REQUEST 1
Copy the part of the court case report between "Plaintiff sued for" and "purchased from them.", inclusive.

TEXT
▼▼▼

Peterson v. Smith, 211 Ill. App. 431 (1918)

June 14, 1918 · Illinois Appellate Court · Gen. No. 23,541
211 Ill. App. 431

Charles Peterson, Appellee, v. William Sumner Smith, Appellant.

Gen. No. 23,541.

1. Assumpsit, Action op, § 44 * — when action for money had and received lies. It is not essential to the maintenance of an action for money had and received that the facts should be such as to imply a contract to repay, and hence the action may be maintained where, under an agreement between plaintiff and defendant, a credit with a third person was to be transferred to a corporation and plaintiff signed an order which he supposed directed such transfer, but which in fact directed its transfer to the defendant.

2. Assumpsit, Action op, § 45* — when action for money had and received lies. The action of money had and received is not confined to cases where the defendant actually received the money which it is sought to recover, but it also lies where the defendant has received credit or other property which is the equivalent of money, and for which in equity and good conscience he ought to pay.

*432Appeal from the Municipal Court of Chicago; the Hon. Eubank H. Gbaham, Judge, presiding. Heard in the Branch Appellate Court at the October term, 1917.

Affirmed.

Opinion filed June 14, 1918.

Albert N. Powell, for appellant.

W. W. Kent, for appellee.

Mr. Justice Matchett

delivered the opinion of the court.

This is an appeal by the defendant from a judgment entered in favor of the plaintiff by the Municipal Court of Chicago on trial by the court without a jury.

Plaintiff sued for money had and received by defendant by reason of an alleged mistake by which plaintiff transferred to defendant a credit of 2,000 marks or $480, being a payment which plaintiff made to a Berlin firm on account of lamps which he had purchased from them.

▲▲▲

REQUEST 2
Repeat the lines of the records from the line holding "Given: Open 'Файл' menu in right window" through the end of the records, inclusive. Leave out the pictures.

[Records taken from a collection]

▼▼▼

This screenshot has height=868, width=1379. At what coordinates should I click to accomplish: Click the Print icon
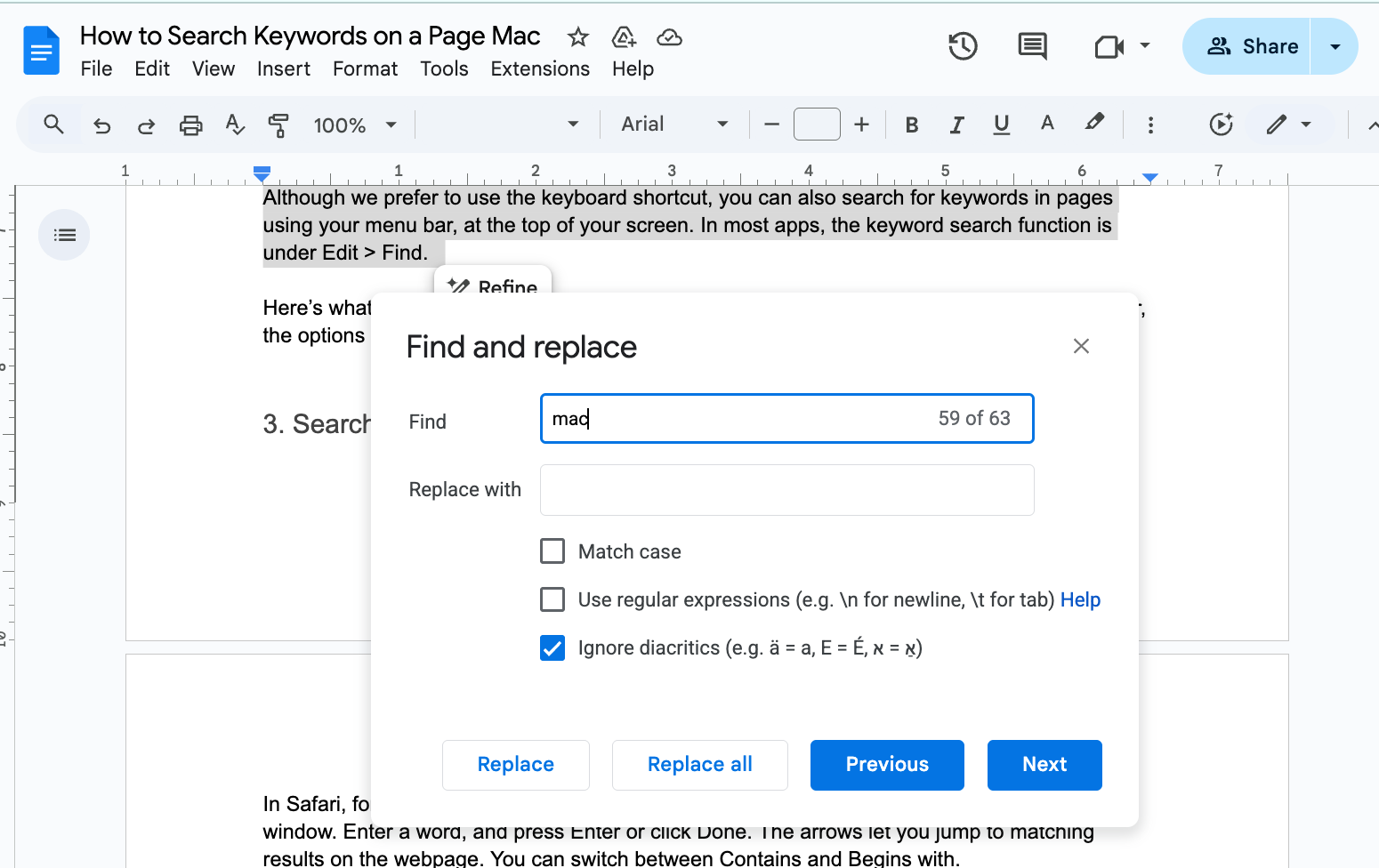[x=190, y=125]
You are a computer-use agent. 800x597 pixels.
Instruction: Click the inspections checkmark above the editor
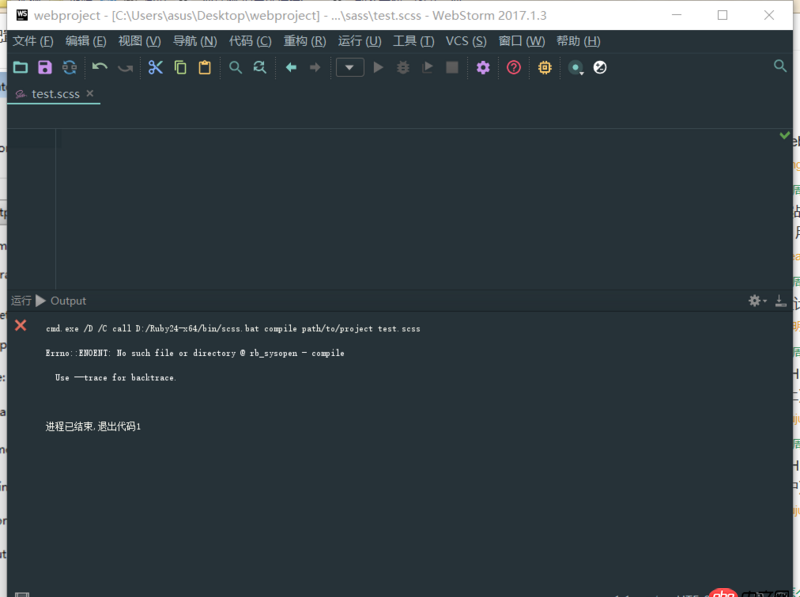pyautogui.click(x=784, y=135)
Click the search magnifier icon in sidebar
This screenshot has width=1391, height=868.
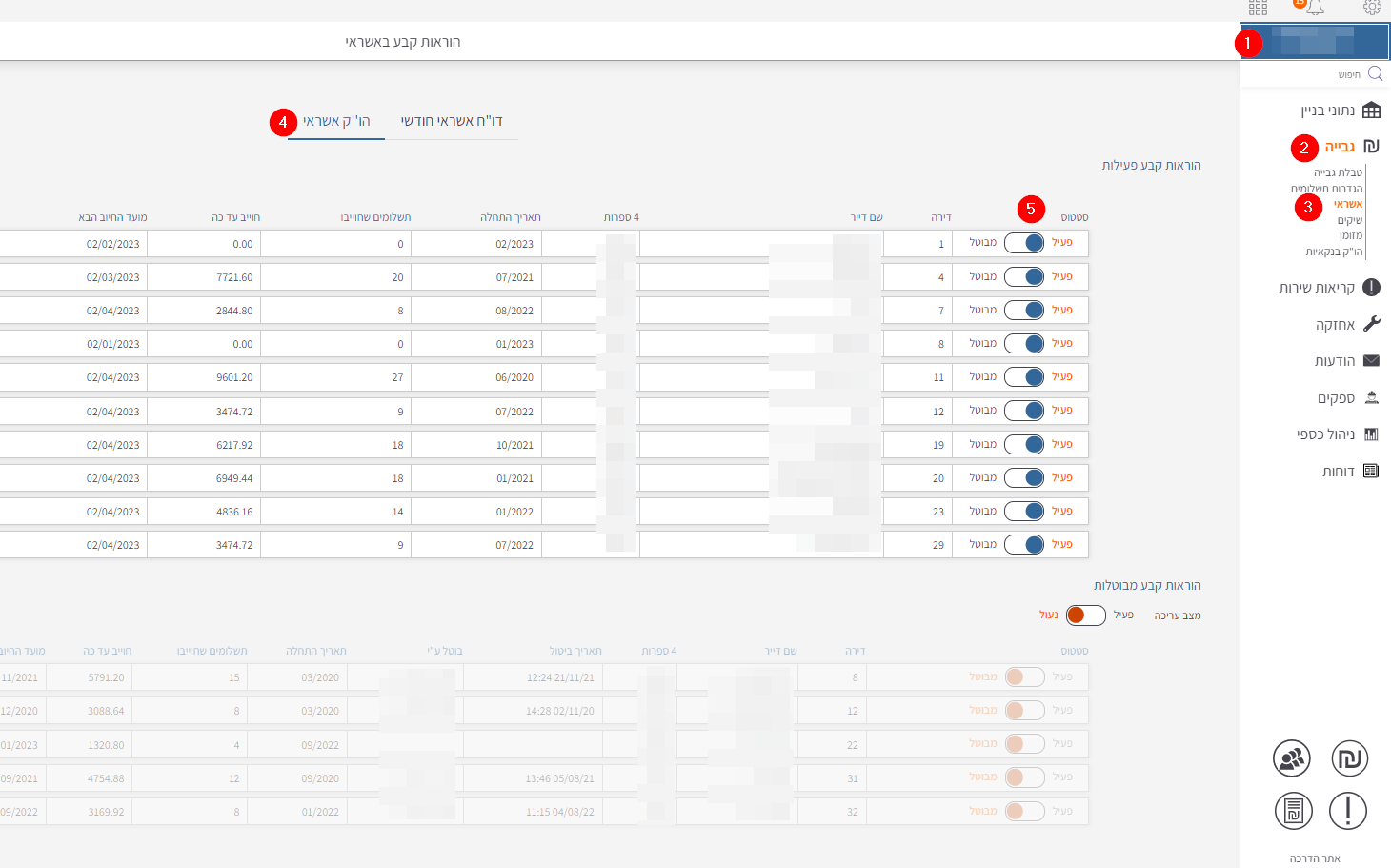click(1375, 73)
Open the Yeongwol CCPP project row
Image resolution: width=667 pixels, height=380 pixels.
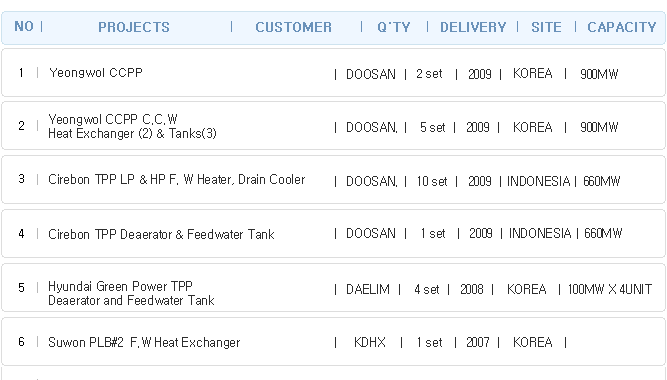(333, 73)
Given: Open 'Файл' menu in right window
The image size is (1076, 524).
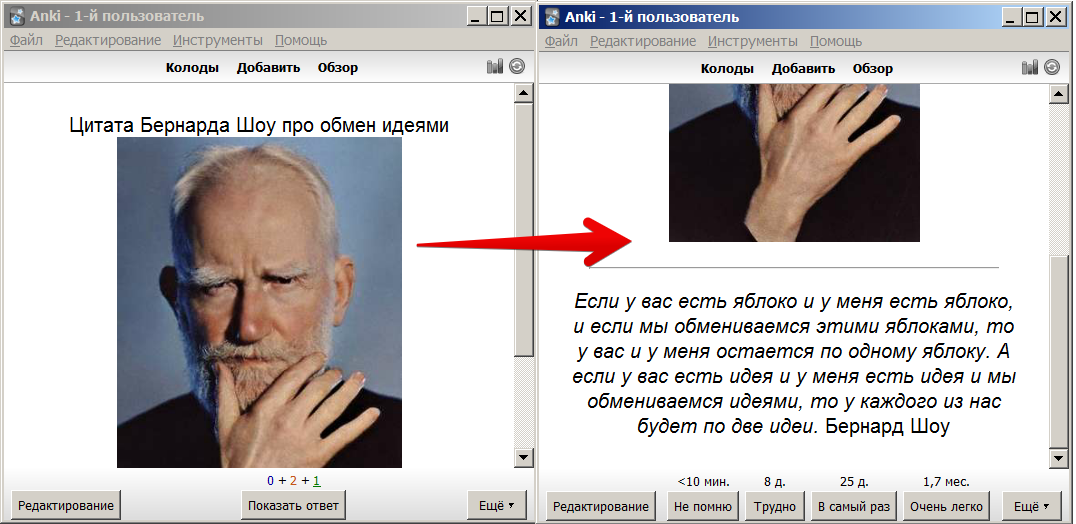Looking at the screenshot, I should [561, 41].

▲▲▲

RESULT 1
Plaintiff sued for money had and received by defendant by reason of an alleged mistake by which plaintiff transferred to defendant a credit of 2,000 marks or $480, being a payment which plaintiff made to a Berlin firm on account of lamps which he had purchased from them.

RESULT 2
Given: Open 'Файл' menu in right window
The image size is (1076, 524).
Looking at the screenshot, I should [561, 41].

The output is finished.